*** Opening of EXERCISE INPUT ***

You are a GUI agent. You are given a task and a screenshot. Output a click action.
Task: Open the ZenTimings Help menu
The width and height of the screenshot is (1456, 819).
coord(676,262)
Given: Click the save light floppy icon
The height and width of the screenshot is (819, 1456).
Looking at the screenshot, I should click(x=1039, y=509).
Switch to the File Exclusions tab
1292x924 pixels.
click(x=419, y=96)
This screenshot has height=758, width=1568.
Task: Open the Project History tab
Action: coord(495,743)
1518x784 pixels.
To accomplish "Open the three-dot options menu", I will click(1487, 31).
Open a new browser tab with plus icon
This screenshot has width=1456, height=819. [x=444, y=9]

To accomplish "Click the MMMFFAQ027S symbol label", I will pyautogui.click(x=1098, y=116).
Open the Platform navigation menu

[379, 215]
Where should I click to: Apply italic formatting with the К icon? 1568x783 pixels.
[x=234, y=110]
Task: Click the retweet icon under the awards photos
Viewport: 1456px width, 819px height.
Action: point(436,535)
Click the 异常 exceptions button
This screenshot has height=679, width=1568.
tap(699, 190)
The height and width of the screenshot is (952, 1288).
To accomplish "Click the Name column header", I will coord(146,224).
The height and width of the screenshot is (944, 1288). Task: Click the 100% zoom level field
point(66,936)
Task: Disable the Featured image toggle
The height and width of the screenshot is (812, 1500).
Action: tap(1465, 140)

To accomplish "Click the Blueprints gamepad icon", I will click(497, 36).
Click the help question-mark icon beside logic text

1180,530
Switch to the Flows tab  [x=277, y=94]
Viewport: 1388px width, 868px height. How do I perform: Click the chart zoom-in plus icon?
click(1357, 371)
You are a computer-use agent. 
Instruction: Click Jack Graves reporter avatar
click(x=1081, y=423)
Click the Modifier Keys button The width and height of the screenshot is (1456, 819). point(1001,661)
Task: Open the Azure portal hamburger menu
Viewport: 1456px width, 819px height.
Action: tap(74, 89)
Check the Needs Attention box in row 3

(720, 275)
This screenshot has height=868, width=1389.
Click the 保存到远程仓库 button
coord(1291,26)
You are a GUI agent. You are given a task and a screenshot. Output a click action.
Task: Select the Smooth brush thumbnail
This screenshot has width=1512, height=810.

*** Close of EXERCISE INPUT ***

TASK STATEMENT:
All lines from the one containing "Task: Open the Azure portal hamburger menu" through the last line of the data must be set down exactly. No other lines belong in the answer.

SOLVED PROBLEM:
Task: Open the Azure portal hamburger menu
Viewport: 1456px width, 819px height.
Action: tap(74, 89)
Check the Needs Attention box in row 3

(720, 275)
This screenshot has height=868, width=1389.
Click the 保存到远程仓库 button
coord(1291,26)
You are a GUI agent. You are given a task and a screenshot. Output a click action.
Task: Select the Smooth brush thumbnail
This screenshot has width=1512, height=810.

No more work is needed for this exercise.